Том 14. Повести, рассказы, очерки 1912-1923 - Максим Горький
Шрифт:
Интервал:
Закладка:
Вспомнив, как несправедливо обращаются с ним папа и мама, Миша едва не заплакал, так жалко ему стало и себя и папу с мамой; оба они такие хорошие, а с ним не умеют хорошо вести себя.

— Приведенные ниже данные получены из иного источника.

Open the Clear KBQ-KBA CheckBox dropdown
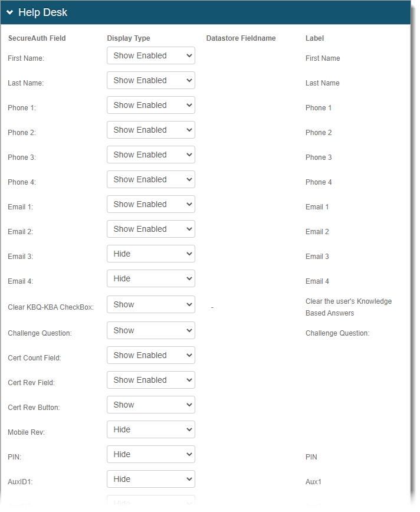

Он встал и снова подошёл к окну: на карнизе сидел, ощипываясь, мокрый воробей. Миша долго смотрел, как он прихорашивается, разглаживая жёлтым носом русые свои перья, около носа они заершились у него, точно усы у папы.
Потом Миша подумал стихами:
Ножки у птичкиТонкие, как спички.Глазки — точно бусинки,Русенькие усики.
Дальше стихами не думалось, но и этого было достаточно. Миша почувствовал гордость собою, подбежал к столу, записал стихи и приписал ещё:
«Стихи писать очень просто, нужно только посмотреть на что-нибудь, вот и всё, а они уж сами сложатся. Пускай папа не форсит, я тоже захочу, так буду писать книжки, да ещё стихами. Научусь ставить знаки препинания и «ять» где надо, вот и буду. Рама, мама, упряма, дама. Из этого тоже можно сделать стихи, а я не хочу. Я не буду писать стихи и дневник тоже. Если вам не интересно, так и мне тоже, и не надо заставлять меня писать. И, пожалуйста, не приставайте ко мне».
Мише стало так грустно, что он чуть-чуть не заплакал, но в это время пришла учительница Ксения Ивановна, маленькая, румяная, с жемчужными капельками тумана на бровях.
— Здравствуй, — сказала она. — Отчего ты такой надутый?
Миша важно нахмурил брови:
— Не мешайте мне! — проговорил он папиным голосом и написал в тетрадке:
«Папа называет учительницу курносенькой девчушкой и что ей ещё надо в куклы играть».
— Что с тобой? — удивилась учительница, растирая кукольными лапками свои розовые щёки. — Что ты пишешь?
— Нельзя сказать, — ответил Миша. — Это папа велел написать дневник и всё интересное, о чём я думаю. Обо всём.
— Что же ты придумал интересного? — спросила учительница, заглянув в тетрадку.
— Ещё ничего нет, только стихи, — сказал Миша.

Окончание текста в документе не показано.